**Aim of the exercise**:
Start the copy at the line holding "Task: Sort results by 낮은가격순" and continue it exactly through the last line of the entries, leaving out pictures and anything else.

**Available data**:

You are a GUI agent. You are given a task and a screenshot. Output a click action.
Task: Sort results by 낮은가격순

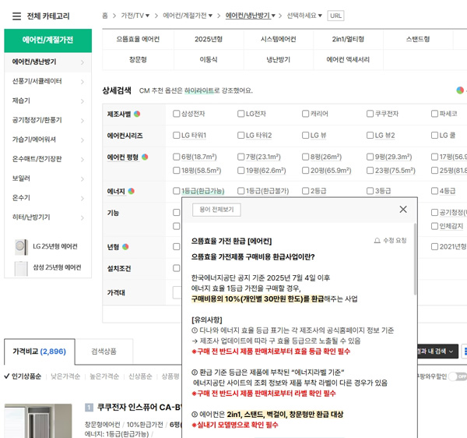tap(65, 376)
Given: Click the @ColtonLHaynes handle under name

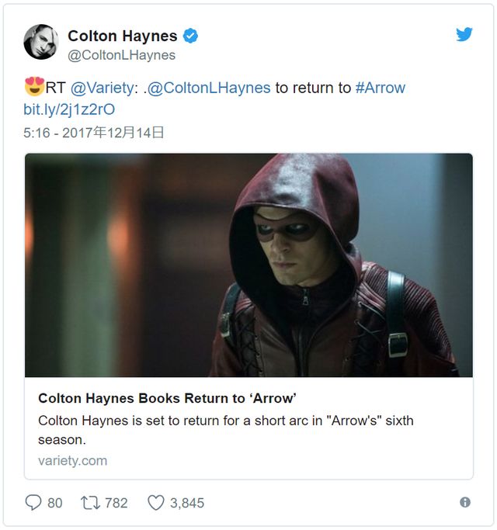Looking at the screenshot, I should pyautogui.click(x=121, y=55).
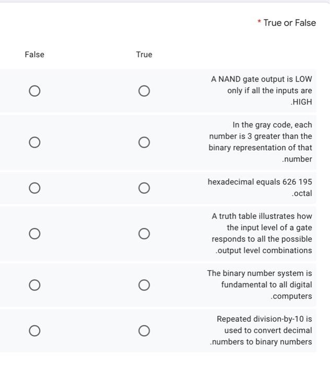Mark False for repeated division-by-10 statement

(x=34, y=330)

**Result below**:
Task: Sort results by 낮은가격순

tap(65, 376)
Given: Click the @ColtonLHaynes handle under name

Looking at the screenshot, I should pyautogui.click(x=121, y=55).
Mark False for repeated division-by-10 statement

(x=34, y=330)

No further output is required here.